Render all of the material below as a JSON list of strings, one string per line, with blank lines omitted.

Rows showing where targets appear
--- start ---

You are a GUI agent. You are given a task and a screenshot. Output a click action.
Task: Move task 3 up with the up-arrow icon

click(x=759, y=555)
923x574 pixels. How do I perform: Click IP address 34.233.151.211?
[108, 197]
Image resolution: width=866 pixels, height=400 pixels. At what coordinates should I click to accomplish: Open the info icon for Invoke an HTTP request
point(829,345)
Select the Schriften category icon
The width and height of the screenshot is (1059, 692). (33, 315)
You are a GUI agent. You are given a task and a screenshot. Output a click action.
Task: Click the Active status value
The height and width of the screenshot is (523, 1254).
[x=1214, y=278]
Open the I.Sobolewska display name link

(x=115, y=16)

--- end ---

- Answer to the problem
[
  "You are a GUI agent. You are given a task and a screenshot. Output a click action.",
  "Task: Move task 3 up with the up-arrow icon",
  "click(x=759, y=555)",
  "923x574 pixels. How do I perform: Click IP address 34.233.151.211?",
  "[108, 197]",
  "Image resolution: width=866 pixels, height=400 pixels. At what coordinates should I click to accomplish: Open the info icon for Invoke an HTTP request",
  "point(829,345)",
  "Select the Schriften category icon",
  "The width and height of the screenshot is (1059, 692). (33, 315)",
  "You are a GUI agent. You are given a task and a screenshot. Output a click action.",
  "Task: Click the Active status value",
  "The height and width of the screenshot is (523, 1254).",
  "[x=1214, y=278]",
  "Open the I.Sobolewska display name link",
  "(x=115, y=16)"
]